\name{biConnComp}
\alias{biConnComp}
\alias{articulationPoints}
\title{Compute biconnected components for a graph}
\description{Compute biconnected components for a graph}

\usage{
biConnComp(g)
articulationPoints(g)
}

\arguments{
  \item{g}{an instance of the \code{graph} class} 
}

\details{

A biconnected graph is a connected graph that remains connected when 
any one of its vertices, and all the edges incident on this vertex,
is removed and the graph remains connected.
A biconnected component of a graph is a subgraph which is biconnected.  An 
integer label is assigned to each edge to indicate which biconnected component 
it's in.

A vertex in a graph is called an articulation point if removing it increases 
the number of connected components.

See the documentation for the Boost Graph Library for more details.
}

\value{
For \code{biConnComp}:
a vector whose length is no. of biconnected components, each entry is a list 
of nodes that are on the same biconnected components.

For \code{articulationPoints}:
a vector of articulation points in the graph.

}

\references{
Boost Graph Library ( www.boost.org/libs/graph/doc/index.html )

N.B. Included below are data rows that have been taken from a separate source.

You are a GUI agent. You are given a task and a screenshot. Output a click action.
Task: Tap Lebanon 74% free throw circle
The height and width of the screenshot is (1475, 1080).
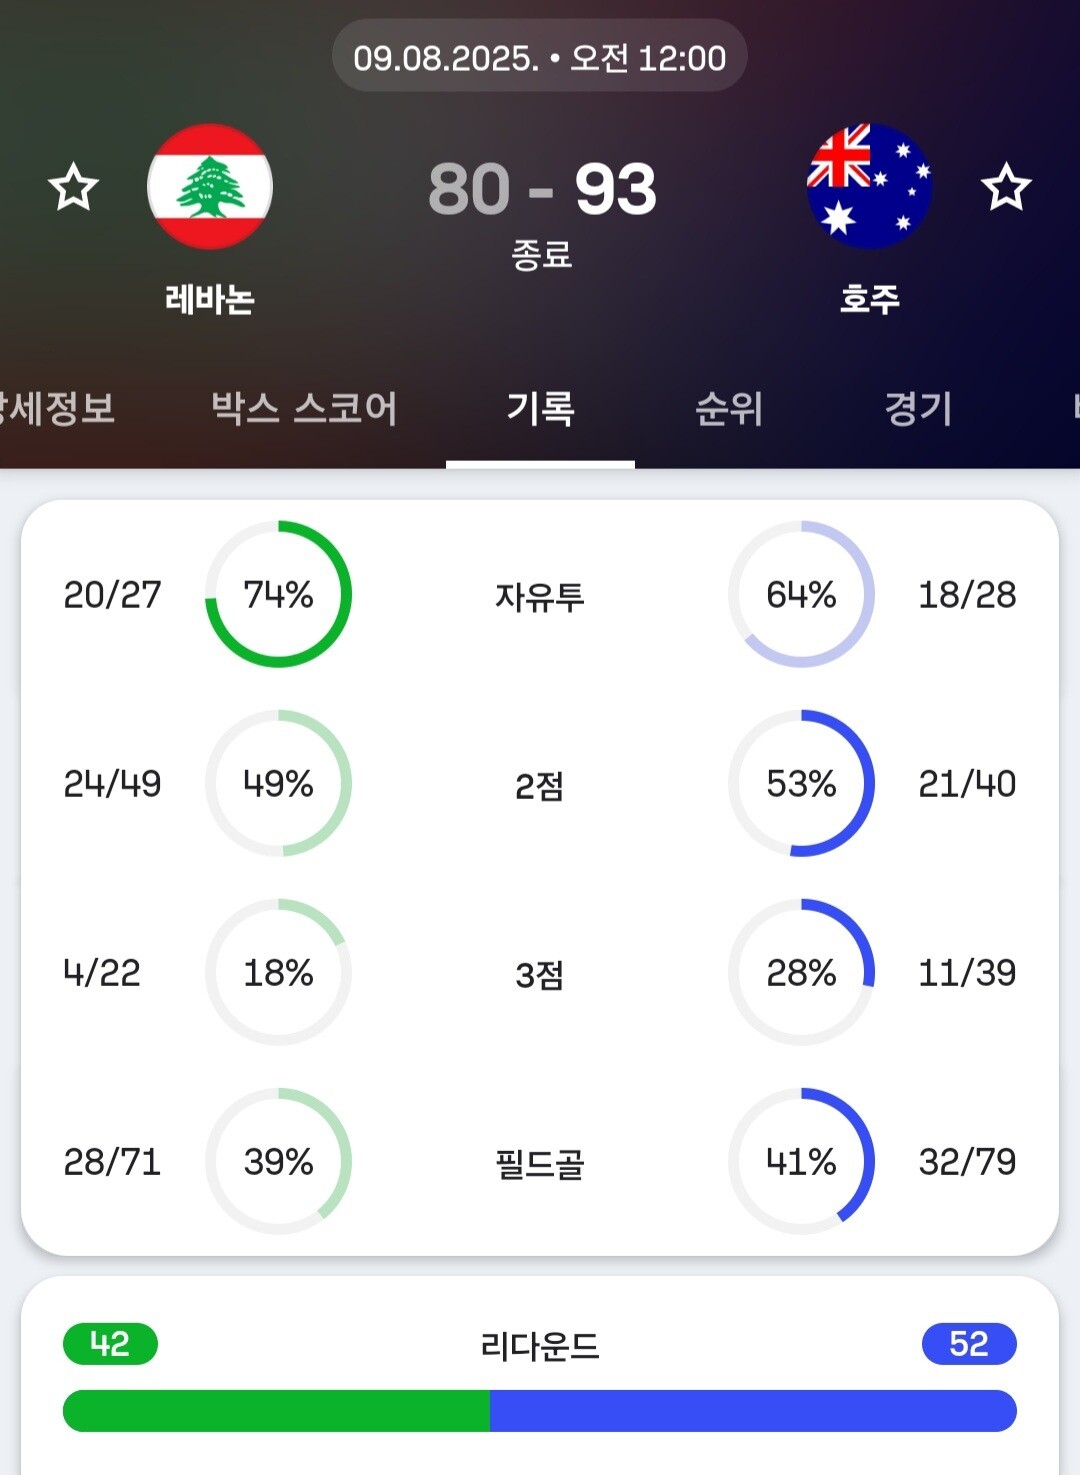pyautogui.click(x=278, y=594)
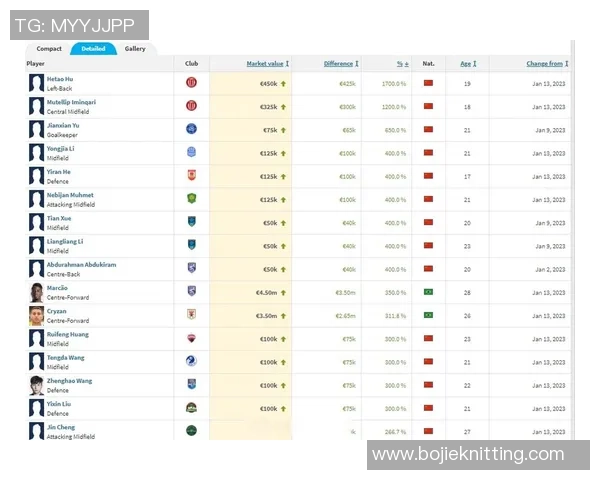The width and height of the screenshot is (600, 480).
Task: Click the club crest next to Mutellip Iminqari
Action: [x=191, y=106]
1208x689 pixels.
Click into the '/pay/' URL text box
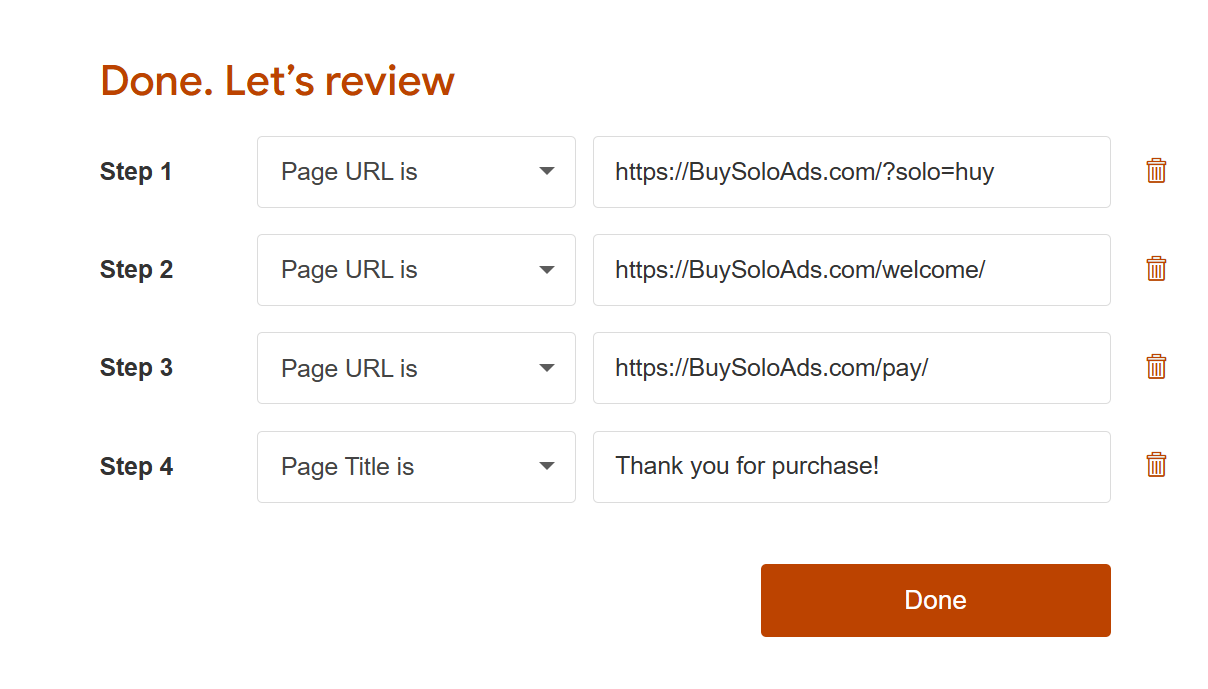[x=851, y=368]
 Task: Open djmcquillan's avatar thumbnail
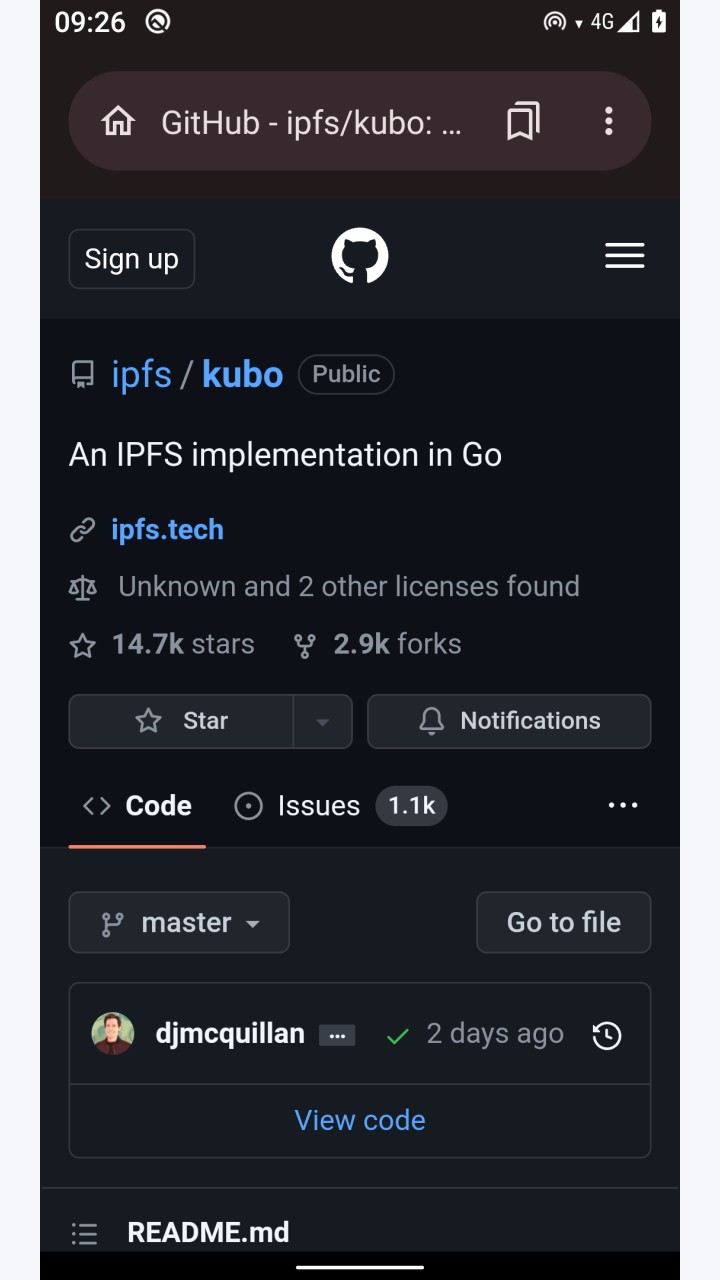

The Boost Graph Library: User Guide and Reference Manual;
by Jeremy G. Siek, Lie-Quan Lee, and Andrew Lumsdaine;
(Addison-Wesley, Pearson Education Inc., 2002), xxiv+321pp.
ISBN 0-201-72914-8
}

\author{Li Long <li.long@isb-sib.ch>}

\seealso{}

\examples{
con <- file(system.file("XML/conn.gxl",package="RBGL"), open="r")
coex <- fromGXL(con)
close(con)

biConnComp(coex)
articulationPoints(coex)
}
\keyword{ models }